Parmi les professeurs, meurtris par des décennies de réformes délétères, considérés jusqu’ici comme de simples exécutants, peut-être certains seront-ils séduits par ce chant de sirène. Mais la majorité d’entre eux, s’ils lisent cette lettre avec attention, comprendront qu’on veut, une fois de plus, les rouler dans la farine.

Il vaut la peine de s’attarder sur quelques phrases de cette lettre d’amour.

"L’école de la République […], c’est d’abord la promesse faite à chacun que son avenir est entre ses propres mains. Que son lieu de naissance, son milieu social, sa religion ou sa couleur de peau ne compteront pour rien face à son mérite et à ses efforts." C’est une évidence : n’est-ce pas faire insulte aux professeurs que de suggérer que ce pourrait n’être pas le cas ? Encore faut-il permettre à tous les élèves, quelle que soit leur origine, de faire valoir leurs mérites.

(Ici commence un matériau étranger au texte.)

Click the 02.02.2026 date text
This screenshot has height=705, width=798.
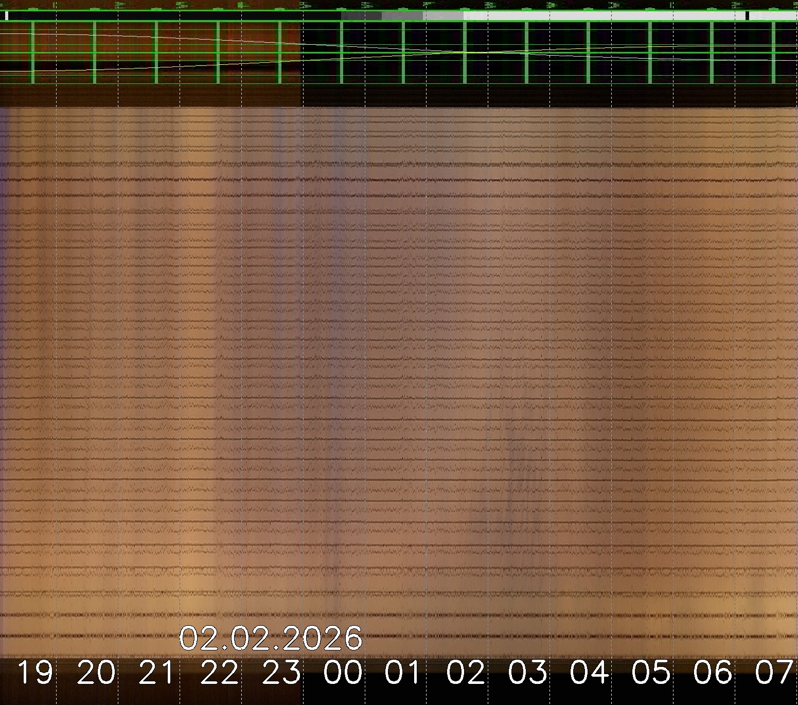pyautogui.click(x=271, y=638)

On eût aimé que, comme son ministre, il dénonçât l’égalitarisme qui, depuis tant d’années, sape l’enseignement, qu’il défendît clairement l’objectif que devrait s’assigner toute politique éducative : assurer la promotion de toute une génération d’élèves, en fonction de leurs efforts et de leurs talents, tout en permettant aux meilleurs, dans tous les milieux, de tendre vers l’excellence.

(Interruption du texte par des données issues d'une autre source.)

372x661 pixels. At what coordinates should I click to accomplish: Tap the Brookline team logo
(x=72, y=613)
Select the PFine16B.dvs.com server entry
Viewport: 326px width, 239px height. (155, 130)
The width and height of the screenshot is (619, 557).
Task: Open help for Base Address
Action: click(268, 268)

On eût aimé qu’il prît personnellement ses distances avec la politique que mena Najat Vallaud-Belkacem quand il était lui-même aux affaires et, donc, solidaire du gouvernement : la réforme du collège, ses programmes à la Diafoirus, le sabordage des sections bilangues, les attaques contre le latin et le grec, toutes ces mesures qui révèlent le syndrome de Procuste.

Emmanuel Macron déplore que l’autorité des professeurs soit "contestée", que "la laïcité soit remise en cause par les comportements ou les discours de certains", que "la société ne donne plus [aux professeurs] la place qui [leur] revient pourtant de droit". Mais que propose-t-il pour rétablir l’autorité des maîtres ? Qui tient un discours ambigu sur le multiculturalisme ? Qui attise les ressentiments et la victimisation par sa conception de l’Histoire ? Qui s’apprête à augmenter la CSG, sans aucune compensation pour les professeurs ?
Il prétend mieux préparer nos enfants à l’enseignement supérieur et à la vie active et, pour cela, "moderniser en permanence nos cursus pour tenir compte de toutes les évolutions scientifiques, économiques, technologiques et pédagogiques" : une sorte de révolution permanente pour mieux mettre l’enseignement au service de l’économie. Sans comprendre, précisément, que, face à la rapidité des changements, on aura toujours un train de retard et que rien ne vaut une culture générale étendue pour les affronter.

Des présidents de la Ve République, Macron est, paraît-il, le plus mélomane. Il a même reçu le troisième prix de piano au conservatoire d’Amiens. Il sait aussi jouer du pipeau.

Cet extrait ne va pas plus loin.